[Prompt]
Set down the listing below again, exactly as written.
Study material Block Start
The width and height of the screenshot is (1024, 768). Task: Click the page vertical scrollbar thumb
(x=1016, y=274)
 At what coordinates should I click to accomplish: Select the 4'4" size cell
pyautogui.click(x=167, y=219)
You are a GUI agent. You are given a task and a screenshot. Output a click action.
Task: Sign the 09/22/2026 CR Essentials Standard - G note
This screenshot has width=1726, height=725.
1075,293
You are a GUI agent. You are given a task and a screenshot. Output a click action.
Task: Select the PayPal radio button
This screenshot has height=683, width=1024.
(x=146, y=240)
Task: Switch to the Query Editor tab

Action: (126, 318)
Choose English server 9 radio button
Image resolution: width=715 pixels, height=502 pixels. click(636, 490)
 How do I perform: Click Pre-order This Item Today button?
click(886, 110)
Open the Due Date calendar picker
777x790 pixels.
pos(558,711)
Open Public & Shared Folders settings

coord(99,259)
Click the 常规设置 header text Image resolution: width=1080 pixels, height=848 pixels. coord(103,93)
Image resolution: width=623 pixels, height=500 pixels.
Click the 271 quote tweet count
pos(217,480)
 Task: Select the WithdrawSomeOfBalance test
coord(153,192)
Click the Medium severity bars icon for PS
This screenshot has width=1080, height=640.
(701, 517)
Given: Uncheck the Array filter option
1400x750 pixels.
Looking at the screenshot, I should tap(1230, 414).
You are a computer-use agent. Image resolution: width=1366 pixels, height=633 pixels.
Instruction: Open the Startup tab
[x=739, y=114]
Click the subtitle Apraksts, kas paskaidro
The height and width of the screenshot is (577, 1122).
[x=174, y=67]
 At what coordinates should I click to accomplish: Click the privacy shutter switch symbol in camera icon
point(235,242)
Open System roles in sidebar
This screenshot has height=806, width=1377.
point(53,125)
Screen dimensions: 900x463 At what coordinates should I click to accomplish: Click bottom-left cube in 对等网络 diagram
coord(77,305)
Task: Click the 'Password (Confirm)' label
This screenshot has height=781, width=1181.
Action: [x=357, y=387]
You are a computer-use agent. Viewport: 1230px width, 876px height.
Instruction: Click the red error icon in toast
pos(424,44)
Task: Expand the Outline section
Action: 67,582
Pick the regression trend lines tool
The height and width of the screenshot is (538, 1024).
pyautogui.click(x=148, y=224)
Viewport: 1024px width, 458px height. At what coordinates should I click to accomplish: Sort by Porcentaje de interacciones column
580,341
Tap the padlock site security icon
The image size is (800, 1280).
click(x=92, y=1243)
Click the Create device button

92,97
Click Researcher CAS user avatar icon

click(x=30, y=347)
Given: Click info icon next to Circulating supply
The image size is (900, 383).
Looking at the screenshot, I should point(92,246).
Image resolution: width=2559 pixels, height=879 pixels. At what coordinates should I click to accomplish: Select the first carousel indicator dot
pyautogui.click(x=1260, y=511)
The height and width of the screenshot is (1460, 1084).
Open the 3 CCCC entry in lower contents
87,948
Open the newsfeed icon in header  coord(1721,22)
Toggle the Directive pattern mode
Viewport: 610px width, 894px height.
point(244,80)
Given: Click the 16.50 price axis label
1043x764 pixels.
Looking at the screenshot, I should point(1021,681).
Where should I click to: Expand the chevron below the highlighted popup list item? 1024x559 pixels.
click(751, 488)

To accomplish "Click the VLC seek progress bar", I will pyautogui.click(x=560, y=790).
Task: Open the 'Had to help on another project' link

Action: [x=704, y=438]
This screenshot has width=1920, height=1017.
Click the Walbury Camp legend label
Study material Block End
[Exercise solution]
The width and height of the screenshot is (1024, 768). Task: Click the page vertical scrollbar thumb
(x=1016, y=274)
 At what coordinates should I click to accomplish: Select the 4'4" size cell
pyautogui.click(x=167, y=219)
You are a GUI agent. You are given a task and a screenshot. Output a click action.
Task: Sign the 09/22/2026 CR Essentials Standard - G note
This screenshot has width=1726, height=725.
1075,293
You are a GUI agent. You are given a task and a screenshot. Output a click action.
Task: Select the PayPal radio button
This screenshot has height=683, width=1024.
(x=146, y=240)
Task: Switch to the Query Editor tab

Action: (126, 318)
Choose English server 9 radio button
Image resolution: width=715 pixels, height=502 pixels. click(636, 490)
 How do I perform: Click Pre-order This Item Today button?
click(886, 110)
Open the Due Date calendar picker
777x790 pixels.
pos(558,711)
Open Public & Shared Folders settings

coord(99,259)
Click the 常规设置 header text Image resolution: width=1080 pixels, height=848 pixels. coord(103,93)
Image resolution: width=623 pixels, height=500 pixels.
Click the 271 quote tweet count
pos(217,480)
 Task: Select the WithdrawSomeOfBalance test
coord(153,192)
Click the Medium severity bars icon for PS
This screenshot has width=1080, height=640.
(701, 517)
Given: Uncheck the Array filter option
1400x750 pixels.
Looking at the screenshot, I should tap(1230, 414).
You are a computer-use agent. Image resolution: width=1366 pixels, height=633 pixels.
Instruction: Open the Startup tab
[x=739, y=114]
Click the subtitle Apraksts, kas paskaidro
The height and width of the screenshot is (577, 1122).
[x=174, y=67]
 At what coordinates should I click to accomplish: Click the privacy shutter switch symbol in camera icon
point(235,242)
Open System roles in sidebar
This screenshot has height=806, width=1377.
point(53,125)
Screen dimensions: 900x463 At what coordinates should I click to accomplish: Click bottom-left cube in 对等网络 diagram
coord(77,305)
Task: Click the 'Password (Confirm)' label
This screenshot has height=781, width=1181.
Action: [x=357, y=387]
You are a computer-use agent. Viewport: 1230px width, 876px height.
Instruction: Click the red error icon in toast
pos(424,44)
Task: Expand the Outline section
Action: 67,582
Pick the regression trend lines tool
The height and width of the screenshot is (538, 1024).
pyautogui.click(x=148, y=224)
Viewport: 1024px width, 458px height. At what coordinates should I click to accomplish: Sort by Porcentaje de interacciones column
580,341
Tap the padlock site security icon
The image size is (800, 1280).
click(x=92, y=1243)
Click the Create device button

92,97
Click Researcher CAS user avatar icon

click(x=30, y=347)
Given: Click info icon next to Circulating supply
The image size is (900, 383).
Looking at the screenshot, I should point(92,246).
Image resolution: width=2559 pixels, height=879 pixels. At what coordinates should I click to accomplish: Select the first carousel indicator dot
pyautogui.click(x=1260, y=511)
The height and width of the screenshot is (1460, 1084).
Open the 3 CCCC entry in lower contents
87,948
Open the newsfeed icon in header  coord(1721,22)
Toggle the Directive pattern mode
Viewport: 610px width, 894px height.
point(244,80)
Given: Click the 16.50 price axis label
1043x764 pixels.
Looking at the screenshot, I should point(1021,681).
Where should I click to: Expand the chevron below the highlighted popup list item? 1024x559 pixels.
click(751, 488)

To accomplish "Click the VLC seek progress bar", I will pyautogui.click(x=560, y=790).
Task: Open the 'Had to help on another project' link

Action: [x=704, y=438]
This screenshot has width=1920, height=1017.
Click the Walbury Camp legend label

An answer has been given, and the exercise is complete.